Spatiotemporal profiles and underlying mechanisms of the antibiotic resistome in two water-diversion lakes

Human-induced interventions have altered the local characteristics of the lake ecosystems through changes in hydraulic exchange, which in turn impacts the ecological processes of antibiotic resistance genes (ARGs) in the lakes. However, the current understanding of the spatiotemporal patterns and driving factors of ARGs in water-diversion lakes is still seriously insufficient. In the present study, we investigated antibiotic resistome in the main regulation and storage hubs, namely Nansi Lake and Dongping Lake, of the eastern part of the South-to-North Water Diversion project in Shandong Province (China) using a metagenomic-based approach. A total of 653 ARG subtypes belonging to 25 ARG types were detected with a total abundance of 0.125–0.390 copies/cell, with the dominance of bacitracin, multidrug, and macrolide-lincosamide streptogramin resistance genes.

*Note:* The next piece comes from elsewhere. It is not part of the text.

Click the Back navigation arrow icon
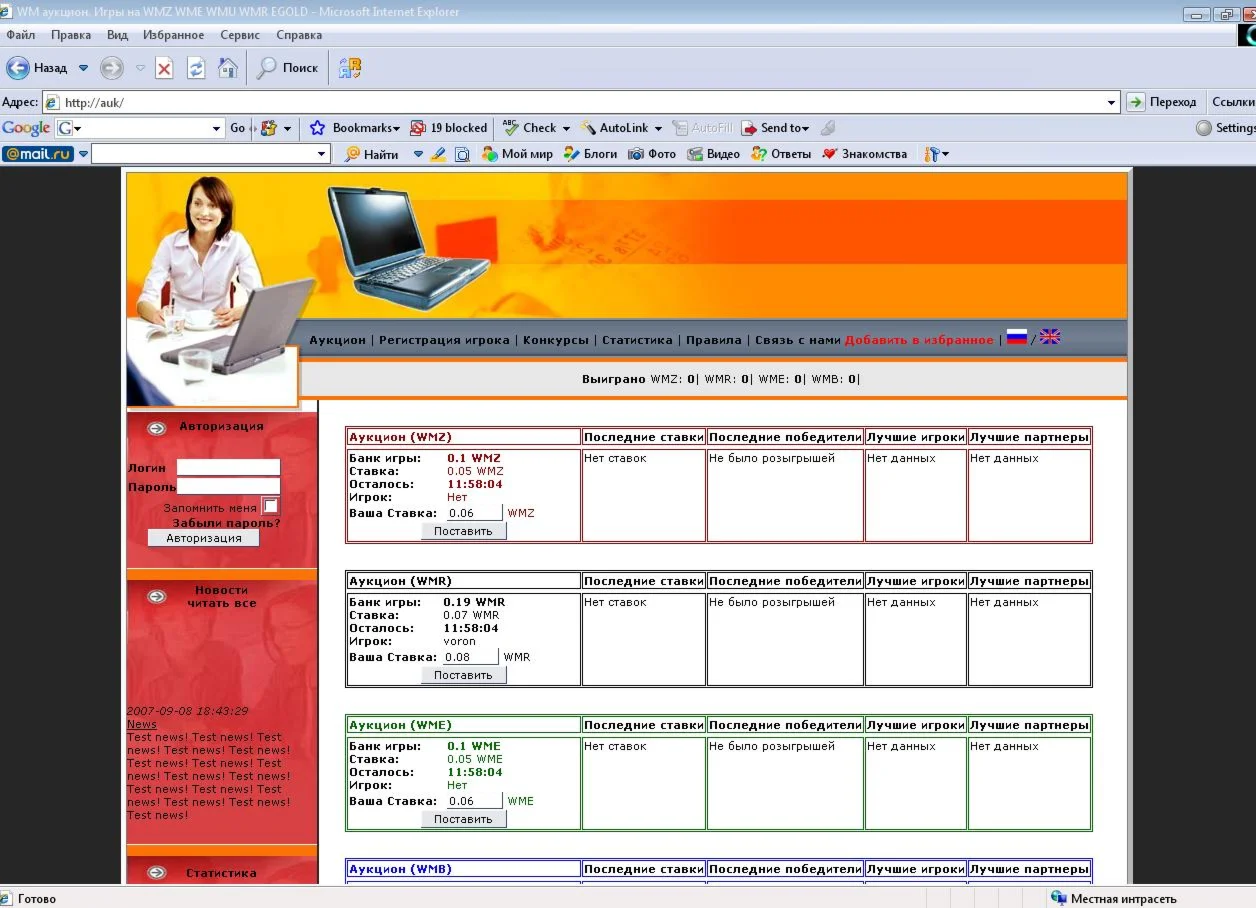The height and width of the screenshot is (908, 1256). tap(18, 68)
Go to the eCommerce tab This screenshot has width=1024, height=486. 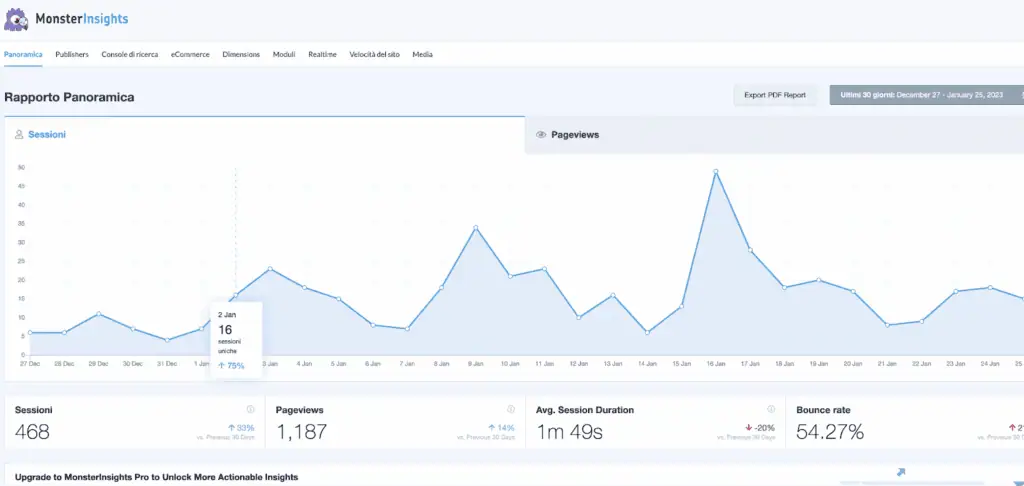(x=190, y=54)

The ARG compositions were sensitive to seasonal variation and also interfered by artificial regulation structures along the way. Human pathogenic bacteria such as Acinetobacter calcoaceticus, Acinetobacter lwoffii, Klebsiella pneumoniae, along with the multidrug resistance genes they carried, were the focus of risk control in the two studied lakes, especially in summer. Plasmids were the key mobile genetic elements (MGEs) driving the horizontal gene transfer of ARGs, especially multidrug and sulfonamide resistance genes. The null model revealed that stochastic process was the main driver of ecological drift for ARGs in the lakes. The partial least squares structural equation model further determined that seasonal changes of pH and temperature drove a shift in the bacterial community, which in turn shaped the profile of ARGs by altering the composition of MGEs, antibacterial biocide- and metal-resistance genes (BMGs), and virulence factor genes (VFGs). Our results highlighted the importance of seasonal factors in determining the water transfer period. These findings can aid in a deeper understanding of the spatiotemporal variations of ARGs in lakes and their driving factors, offering a scientific basis for antibiotic resistance management.